Shumate Constructors Inc., an Albuquerque, N.M.-based construction contractor, builds educational facilities in the Albuquerque area. In addition to building schools from the ground up, Shumate completes school additions and remodels. Three years ago, the company began having problems keeping thieves out of its construction sites during non-working hours. Unwatched construction sites are hot beds for a variety of thefts — from copper pipes and wire, to hand tools, to heavy-duty machinery.
The loss of machinery, such as front-end loaders, can cost hundreds of thousands of dollars. Sometimes workers will arrive to a site in the morning only to find materials — such as copper pipe — gone along with their tools. The result is the loss of a whole day and sometimes multiple days of work. On top of the lost time, the contractor has to cover the cost of replacing materials, file an insurance claim for each theft and complete additional administrative paperwork.

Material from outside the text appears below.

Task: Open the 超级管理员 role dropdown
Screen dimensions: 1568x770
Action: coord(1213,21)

Between the unexpected claim filing and inability to work, time-sensitive project hours are eaten up. It only takes one or two significant events in the life of a project for a contractor to experience a major loss in profitability and time — especially difficult in today’s economy.
Securing Construction Sites
The common method for attempting to divert criminals at construction sites has been perimeter fencing. Every site has some sort of perimeter barrier to keep people from wandering into a potentially dangerous construction zone. Installing a fence around the perimeter of the project notifies people that they are not supposed to be in an area; however, criminals who are determined to enter the site and steal materials will find a way to get in.

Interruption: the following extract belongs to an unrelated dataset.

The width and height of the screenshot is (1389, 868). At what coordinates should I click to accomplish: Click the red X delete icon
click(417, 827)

Standing guards can be more effective at preventing security breaches than fences. They often will sit in a car, walk around the site, or place themselves in a small building that acts as the base of operations. However, this solution can be expensive — a guard on-site can cost a minimum of $6,000 to $10,000 per month. Additionally, while having someone physically there can be beneficial, it is nearly impossible to ensure they will always be in the right place at the right time. In a few unfortunate cases, guards have contributed to the theft, allowing other people to come and steal equipment when they turn their back.

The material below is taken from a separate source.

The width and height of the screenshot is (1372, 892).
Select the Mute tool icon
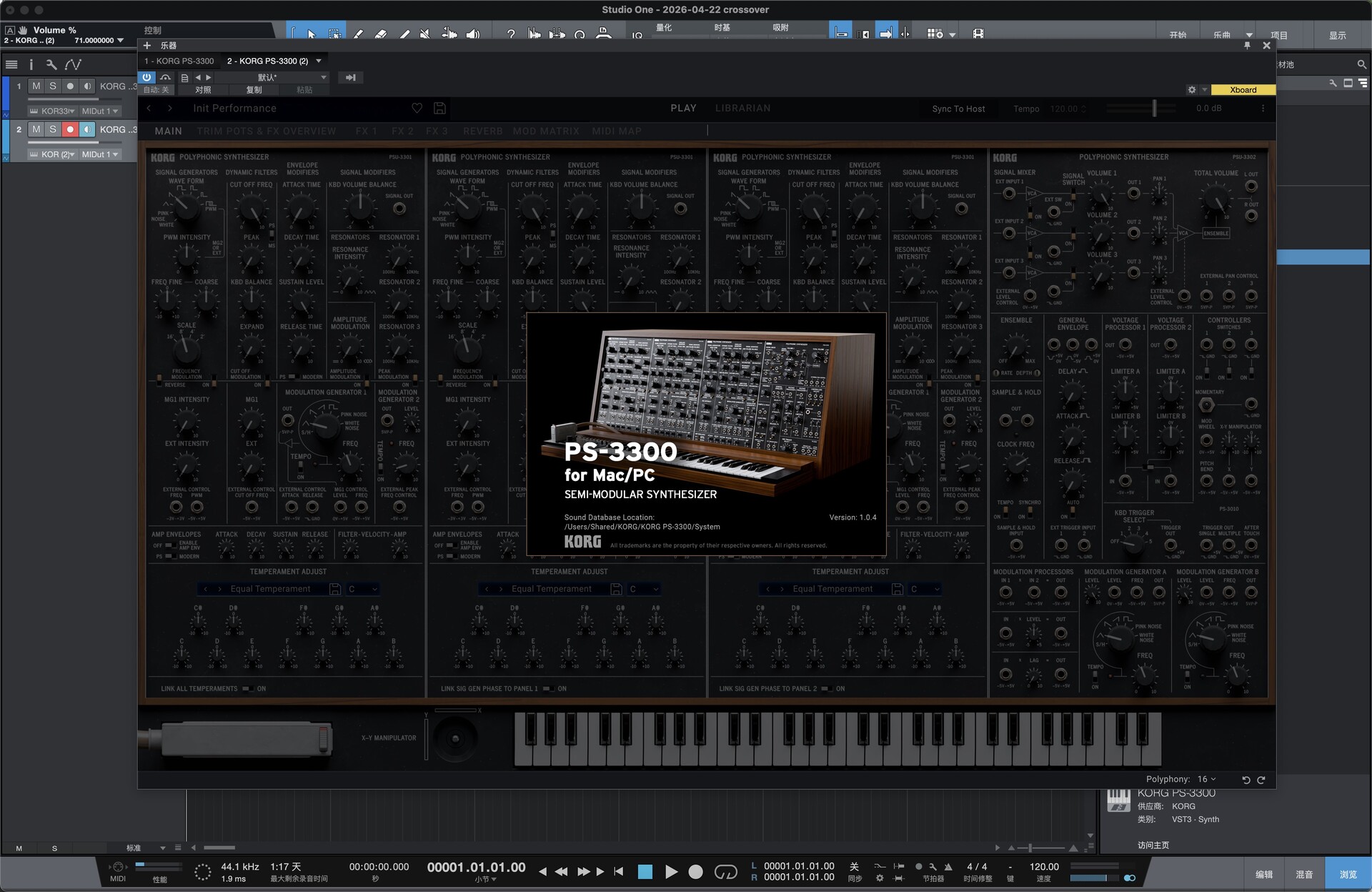425,34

A New Approach to Perimeter Security
At a contractor trade show a few years ago, Mark Shumate, president of Shumate Constructors, met Dave Meurer, president of Albuquerque’s Armed Response Team. Meurer introduced Shumate to the idea of a flexible, reliable wireless solution that could continually monitor the entire site without the need to trench around the perimeter.
“Mark [Shumate] was fed up with theft at his construction sites so we started to discuss some prevention ideas,” Meurer says. “I knew this was a great fit for the combined Inovonics transmitter and Optex sensor solution. Shumate was not aware of any reliable solutions that could provide this type of theft prevention.”
Shumate decided to allow the Armed Response Team to implement the joint Inovonics and Optex solution. Inovonics wireless transmitters, embedded in Optex passive infrared sensors, were installed atop four-foot, free-standing steel posts with a base plate. Once installed, a wireless signal was easily achieved. The amount of sensors needed at Shumate’s different construction sites vary — for some sites, it can be as few as a dozen, and others it can be as many as 30 or more.
“The sensors can handle varying weather conditions and wireless connectivity offers less signal drop and more consistent reporting signal than any of the other transmitters we have tried,” Meurer says.